OPINION: Be careful what you wish for. . . The New Plymouth District Council's proposals for businesses on the city's popular coastal walkway have inspired some interesting comments that highlight the challenge of local body management in such stringent times.
One of the ideas up for discussion as part of the council's review of policy around commercial use of parks and reserves is a tender process for businesses wishing to cash in on opportunities along our much cherished ribbon of coastal concrete.
The rights to operate and benefit from a walkway enterprise would be sold to the highest bidder, with the money boosting council coffers.
That idea appears to have polarised the community, with commentators either supporting the process as a reasonable and sensible way for the council to benefit from the popularity of the walkway or seeing it as another local authority money grab that will stifle business.
We believe it is more likely to be the former. If the New Plymouth District Council does follow up on this idea, and it is highly likely it will, then it should be seen as a natural progression reflecting the growing popularity of this now vital infrastructure and a desire and need to both benefit from it and manage that progress.

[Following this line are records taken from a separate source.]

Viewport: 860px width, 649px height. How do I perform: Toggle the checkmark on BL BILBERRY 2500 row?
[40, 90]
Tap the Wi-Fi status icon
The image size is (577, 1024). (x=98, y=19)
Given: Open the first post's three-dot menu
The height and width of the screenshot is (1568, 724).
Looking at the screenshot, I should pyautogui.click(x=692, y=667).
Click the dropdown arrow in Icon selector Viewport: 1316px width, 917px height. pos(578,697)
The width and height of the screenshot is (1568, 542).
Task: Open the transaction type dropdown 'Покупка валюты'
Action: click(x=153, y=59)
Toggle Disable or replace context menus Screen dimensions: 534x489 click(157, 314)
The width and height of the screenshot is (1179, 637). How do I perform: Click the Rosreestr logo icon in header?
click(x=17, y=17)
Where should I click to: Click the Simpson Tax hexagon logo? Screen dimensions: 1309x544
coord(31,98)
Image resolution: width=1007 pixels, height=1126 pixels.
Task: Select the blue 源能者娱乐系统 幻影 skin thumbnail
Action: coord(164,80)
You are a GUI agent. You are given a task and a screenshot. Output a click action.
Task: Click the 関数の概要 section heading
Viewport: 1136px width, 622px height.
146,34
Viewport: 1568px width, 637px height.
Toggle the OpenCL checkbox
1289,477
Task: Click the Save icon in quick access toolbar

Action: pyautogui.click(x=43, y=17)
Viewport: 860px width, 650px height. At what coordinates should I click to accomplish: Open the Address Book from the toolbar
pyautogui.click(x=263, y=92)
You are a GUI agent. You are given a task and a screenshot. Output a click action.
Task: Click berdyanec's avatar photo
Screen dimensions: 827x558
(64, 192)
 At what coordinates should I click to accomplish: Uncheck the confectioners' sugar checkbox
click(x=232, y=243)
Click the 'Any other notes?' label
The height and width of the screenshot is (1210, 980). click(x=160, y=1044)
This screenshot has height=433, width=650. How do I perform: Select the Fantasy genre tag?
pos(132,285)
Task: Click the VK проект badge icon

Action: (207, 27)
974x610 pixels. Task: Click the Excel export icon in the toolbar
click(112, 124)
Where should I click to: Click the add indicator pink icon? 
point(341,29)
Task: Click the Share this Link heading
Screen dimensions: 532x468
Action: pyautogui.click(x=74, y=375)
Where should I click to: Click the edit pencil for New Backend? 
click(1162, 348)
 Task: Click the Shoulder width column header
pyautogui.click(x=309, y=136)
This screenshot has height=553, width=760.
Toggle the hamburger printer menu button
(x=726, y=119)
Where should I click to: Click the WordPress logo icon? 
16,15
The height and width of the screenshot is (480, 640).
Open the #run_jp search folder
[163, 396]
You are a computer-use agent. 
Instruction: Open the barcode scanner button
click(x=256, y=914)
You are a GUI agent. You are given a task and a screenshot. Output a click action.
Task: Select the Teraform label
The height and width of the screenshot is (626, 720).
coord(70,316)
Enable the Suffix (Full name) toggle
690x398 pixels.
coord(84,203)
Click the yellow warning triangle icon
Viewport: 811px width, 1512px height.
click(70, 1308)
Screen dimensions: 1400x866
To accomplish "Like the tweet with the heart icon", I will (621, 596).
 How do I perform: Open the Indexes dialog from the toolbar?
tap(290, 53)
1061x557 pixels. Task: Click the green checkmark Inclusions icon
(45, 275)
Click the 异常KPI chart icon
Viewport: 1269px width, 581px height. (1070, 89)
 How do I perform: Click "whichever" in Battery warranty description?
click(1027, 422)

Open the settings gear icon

That's why businesses currently trading along the walkway, such as the Big Wave Cafe, began with a peppercorn rental before moving to a percentage of turnover. Now it is only fair and right that the commercial relationship is reviewed again.
Also, most would surely agree that businesses profiting from the surge of foot traffic along our favourite strip of concrete should make some credible contribution to its maintenance, and any campaigns to further promote it. Otherwise it's the ratepayers further subsidising the businesses. And we all know how popular that is in this district.
Ultimately, however, this is not really just about a review of the commercialisation of parks and reserves. There is a wider story here, a deeper and underlying context.
This council is under considerable pressure to address its own balance sheet and keep any rates rises realistic. Part of that major internal review is about looking at costs and services.
But disgruntled ratepayers shouldn't begrudge the council looking at the other side of the equation - increasing revenue.
If the council is to find the correct and politically sensitive balance between progress and parsimony, it needs to be astute, not only about what it cuts but where, and how it raises more money.
As the Americans are discovering in negotiations over how to avoid their own "fiscal cliff", one without the other cannot work.
Our situation might not be quite so dramatic, but it is obvious that generating income will be just as important as cutting costs. And that the walkway will not be the only yellow brick road.
So again, be careful what you wish for.